_ASSIGNED TASK:_
Write out each record below exactly, without pictures.
Segment Start: DATA TO USE
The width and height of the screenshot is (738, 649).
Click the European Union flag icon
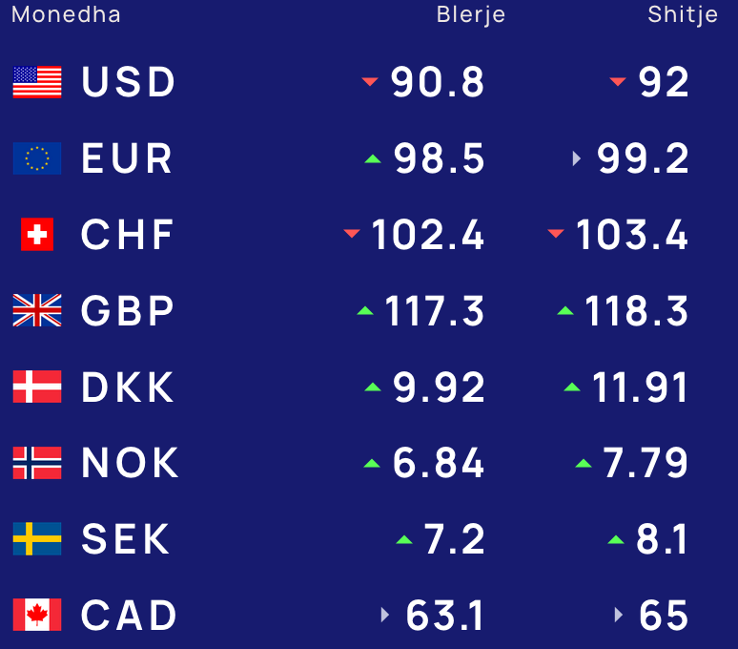(x=37, y=158)
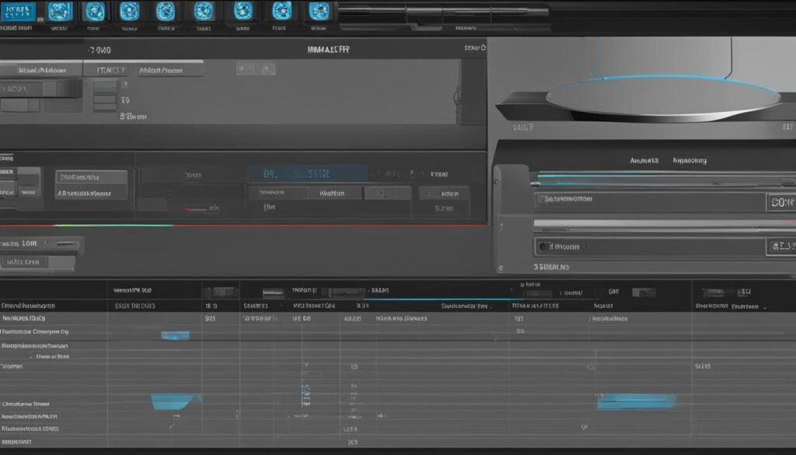This screenshot has width=796, height=455.
Task: Select the wide blue clip in the timeline's right side
Action: click(635, 401)
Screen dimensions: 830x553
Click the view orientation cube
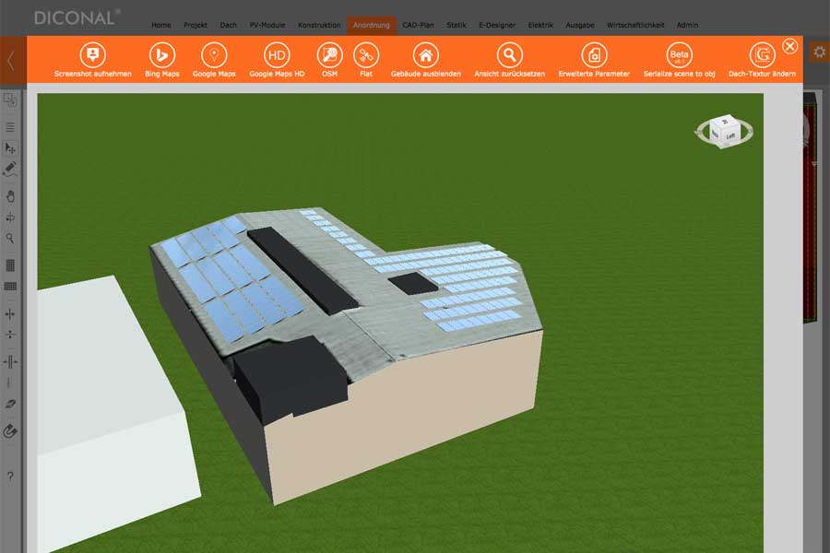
Segment End: DATA TO USE
_RESULT OF THE TASK:_
The width and height of the screenshot is (738, 649).
Click the European Union flag icon
(x=37, y=158)
This screenshot has width=796, height=455.
Task: Select the wide blue clip in the timeline's right side
Action: click(635, 401)
Screen dimensions: 830x553
Click the view orientation cube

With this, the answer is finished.